NPF: TRIVIAL PURSUITS

The past five months have been pretty rough for me, moving to a new city where I know exactly zero people and finding out that, well, there's nothing to do here. I could argue that in the global sense, but more specifically the two things I really liked doing when I lived in Georgia do not exist here in their proper form: comedy and trivia. While I miss both activities, it really bums me out to be without a decent trivia game because it's one of the precious few things in this world at which I am not completely terrible. In a better mood I might even describe myself as good at it. My memory is eerily good – not Rain Man good, but uncomfortably close – and over the years I've crammed a lot of facts into it. Recalling facts I read 20 years ago is not difficult, and I like nothing more than being forced to dig deep and exercise the brain a little. Shouting out the Jeopardy! answers in the gym just doesn't cut it after a while.

Whenever someone asks me "How/Why do you know that?" in response to some obscure and painfully uninteresting bit of knowledge I've just vomited at them, I never really answer the question (which is presumed to be largely rhetorical). But there is an answer, at least 95% of the time.

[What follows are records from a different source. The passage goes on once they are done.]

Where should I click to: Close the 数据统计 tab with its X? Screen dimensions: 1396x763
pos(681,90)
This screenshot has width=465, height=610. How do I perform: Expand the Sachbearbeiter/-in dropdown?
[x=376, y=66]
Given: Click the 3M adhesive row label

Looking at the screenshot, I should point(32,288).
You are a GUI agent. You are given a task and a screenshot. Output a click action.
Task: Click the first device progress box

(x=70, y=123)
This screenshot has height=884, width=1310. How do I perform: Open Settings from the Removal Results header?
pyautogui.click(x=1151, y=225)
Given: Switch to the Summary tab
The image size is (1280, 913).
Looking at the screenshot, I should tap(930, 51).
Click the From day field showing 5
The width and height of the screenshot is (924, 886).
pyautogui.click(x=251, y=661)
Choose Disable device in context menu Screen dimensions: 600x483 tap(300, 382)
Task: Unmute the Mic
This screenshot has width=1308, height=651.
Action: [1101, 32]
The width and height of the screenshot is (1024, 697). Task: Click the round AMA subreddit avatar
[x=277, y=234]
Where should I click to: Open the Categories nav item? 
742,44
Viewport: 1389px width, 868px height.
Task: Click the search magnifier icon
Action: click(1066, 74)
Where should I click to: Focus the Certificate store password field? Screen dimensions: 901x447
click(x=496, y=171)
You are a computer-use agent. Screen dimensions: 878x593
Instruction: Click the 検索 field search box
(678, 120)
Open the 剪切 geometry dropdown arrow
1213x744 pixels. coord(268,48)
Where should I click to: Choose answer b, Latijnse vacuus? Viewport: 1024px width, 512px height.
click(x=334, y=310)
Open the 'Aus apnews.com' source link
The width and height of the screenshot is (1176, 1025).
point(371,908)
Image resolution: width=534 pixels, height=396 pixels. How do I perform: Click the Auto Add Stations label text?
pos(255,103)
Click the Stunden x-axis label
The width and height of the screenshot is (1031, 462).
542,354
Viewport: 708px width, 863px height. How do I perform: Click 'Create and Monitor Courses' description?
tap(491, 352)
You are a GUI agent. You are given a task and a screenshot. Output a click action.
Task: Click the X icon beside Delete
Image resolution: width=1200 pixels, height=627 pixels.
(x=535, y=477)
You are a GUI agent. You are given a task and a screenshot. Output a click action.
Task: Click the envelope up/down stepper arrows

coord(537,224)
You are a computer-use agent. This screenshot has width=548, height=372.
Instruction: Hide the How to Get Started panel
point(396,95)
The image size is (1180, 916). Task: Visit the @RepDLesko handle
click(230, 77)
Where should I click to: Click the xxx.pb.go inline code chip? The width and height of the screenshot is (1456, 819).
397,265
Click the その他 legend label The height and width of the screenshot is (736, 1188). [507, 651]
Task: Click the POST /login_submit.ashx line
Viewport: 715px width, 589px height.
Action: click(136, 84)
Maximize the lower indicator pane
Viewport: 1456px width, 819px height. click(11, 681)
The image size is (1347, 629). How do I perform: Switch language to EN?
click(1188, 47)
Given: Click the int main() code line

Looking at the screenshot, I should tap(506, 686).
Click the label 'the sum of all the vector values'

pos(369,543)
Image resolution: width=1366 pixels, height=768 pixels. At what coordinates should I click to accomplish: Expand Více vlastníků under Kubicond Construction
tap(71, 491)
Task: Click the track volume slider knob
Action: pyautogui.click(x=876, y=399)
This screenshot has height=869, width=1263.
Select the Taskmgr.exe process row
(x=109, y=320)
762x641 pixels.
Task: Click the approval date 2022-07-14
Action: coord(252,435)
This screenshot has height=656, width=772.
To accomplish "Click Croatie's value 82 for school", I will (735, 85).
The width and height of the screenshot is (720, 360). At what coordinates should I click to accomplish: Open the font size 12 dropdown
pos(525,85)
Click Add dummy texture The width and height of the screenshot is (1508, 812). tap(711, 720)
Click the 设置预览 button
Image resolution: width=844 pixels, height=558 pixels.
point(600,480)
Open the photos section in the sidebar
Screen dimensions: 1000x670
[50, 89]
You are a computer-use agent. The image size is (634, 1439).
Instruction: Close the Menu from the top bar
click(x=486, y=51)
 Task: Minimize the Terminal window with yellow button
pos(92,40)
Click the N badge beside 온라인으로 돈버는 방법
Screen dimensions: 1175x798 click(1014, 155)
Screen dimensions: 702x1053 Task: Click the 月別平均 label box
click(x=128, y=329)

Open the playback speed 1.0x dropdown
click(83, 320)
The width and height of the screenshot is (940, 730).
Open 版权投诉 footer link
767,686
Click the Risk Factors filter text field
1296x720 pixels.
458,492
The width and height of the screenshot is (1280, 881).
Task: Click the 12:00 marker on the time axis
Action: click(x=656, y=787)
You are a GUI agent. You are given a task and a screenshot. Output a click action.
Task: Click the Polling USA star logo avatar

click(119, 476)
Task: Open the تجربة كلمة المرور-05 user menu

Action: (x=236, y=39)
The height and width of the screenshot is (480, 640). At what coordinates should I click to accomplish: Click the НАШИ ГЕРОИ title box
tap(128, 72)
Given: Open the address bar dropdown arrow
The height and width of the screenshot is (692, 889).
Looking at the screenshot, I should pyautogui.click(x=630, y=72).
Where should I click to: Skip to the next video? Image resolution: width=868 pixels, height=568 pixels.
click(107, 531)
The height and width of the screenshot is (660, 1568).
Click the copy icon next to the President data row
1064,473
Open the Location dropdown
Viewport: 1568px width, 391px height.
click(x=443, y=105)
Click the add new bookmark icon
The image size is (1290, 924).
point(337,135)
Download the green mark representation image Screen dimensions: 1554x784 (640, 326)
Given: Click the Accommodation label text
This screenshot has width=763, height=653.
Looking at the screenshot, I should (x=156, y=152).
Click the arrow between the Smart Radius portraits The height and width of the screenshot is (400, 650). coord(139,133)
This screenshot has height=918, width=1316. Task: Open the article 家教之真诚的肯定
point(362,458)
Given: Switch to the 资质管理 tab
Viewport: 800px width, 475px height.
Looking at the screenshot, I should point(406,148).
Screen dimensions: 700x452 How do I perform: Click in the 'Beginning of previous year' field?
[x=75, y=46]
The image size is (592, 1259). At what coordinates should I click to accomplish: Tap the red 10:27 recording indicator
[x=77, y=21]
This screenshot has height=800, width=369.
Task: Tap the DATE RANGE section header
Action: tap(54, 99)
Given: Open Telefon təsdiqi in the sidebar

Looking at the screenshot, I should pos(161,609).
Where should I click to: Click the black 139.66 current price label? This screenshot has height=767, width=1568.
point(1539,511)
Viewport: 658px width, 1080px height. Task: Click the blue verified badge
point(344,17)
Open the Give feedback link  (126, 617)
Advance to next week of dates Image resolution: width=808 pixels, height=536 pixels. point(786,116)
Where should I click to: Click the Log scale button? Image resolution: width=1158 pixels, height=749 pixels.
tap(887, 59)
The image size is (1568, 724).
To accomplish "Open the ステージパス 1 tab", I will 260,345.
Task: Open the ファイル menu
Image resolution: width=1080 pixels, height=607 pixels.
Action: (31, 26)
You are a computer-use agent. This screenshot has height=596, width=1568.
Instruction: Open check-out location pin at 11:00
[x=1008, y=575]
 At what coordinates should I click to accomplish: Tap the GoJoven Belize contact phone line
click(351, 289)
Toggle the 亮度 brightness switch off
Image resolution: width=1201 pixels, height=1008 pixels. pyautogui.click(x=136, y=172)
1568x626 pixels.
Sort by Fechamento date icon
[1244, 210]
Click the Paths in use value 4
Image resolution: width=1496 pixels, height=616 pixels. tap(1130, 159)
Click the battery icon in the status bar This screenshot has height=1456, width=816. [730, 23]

AJ Jacobs wrote a book recently (The Know-It-All: One Man's Humble Quest to Become the Smartest Person in the World) chronicling his quest to read the entire print edition of the Encyclopedia Britannica from start to finish. Every word. He did it, and in the process he qualified for and appeared on "Who Wants to be a Millionaire?" and generally developed the habit of annoying people by continuously interjecting arcane and questionably relevant knowledge into his social interactions. I know how he feels. Reading the whole Britannica, however, strikes me as overkill.

If you want to become a trivia master or amaze/bore your friends and acquaintances alike with facts and anecdotes, here is my secret. As a child (and adolescent, and adult) I read and re-read all three volumes of The People's Almanac by David Wallechinsky and Irving Wallace, along with their more well known Book of Lists series. They're mostly out of print, having been written in the 1970s – although they did write a somewhat shorter but still very good 20th Century history volume in 1999 – but I'm convinced that they are the best written, broadest, most eclectic, and most complete resource available for the person who desires a brain full of (largely) useless information. Science, movies, politics, history, religion, 19th Century circus performers, food, sports…you name it, it's in there. And in painstaking detail.

The real strength of the book is to combine narratives – the harrowing tale of Poon Lim, the man who survived on a life raft for 133 days after his ship was torpedoed – with dry facts about historical events or natural phenomena. I read these books to death as a kid despite their interminable length, and there are parts (like the aforementioned tale of Mr. Lim) that I can practically recite from memory decades later. Someday I hope to meet the authors and thank them; if not for them I might not know that osmium is the densest of all elements and it smells like shit.

Rather than link each book individually, here is the Amazon search for Wallechinsky and Wallace which will take you to the three Almanacs and the Book of Lists trilogy. Sure, you could stare endlessly at Wikipedia and hope the knowledge sinks in as you zip through the wormholes, but the books give you a guided tour of a hodgepodge of information. I understand if the thought of sitting down to read a reference book cover-to-cover is abhorrent, but what can I say. I was an awkward kid and I liked to read non-fiction. If you want a shortcut to cleaning up at bar trivia, this is the way to do it. Gin and Tacos is not responsible for the deleterious effects of fact-binging on your social skills.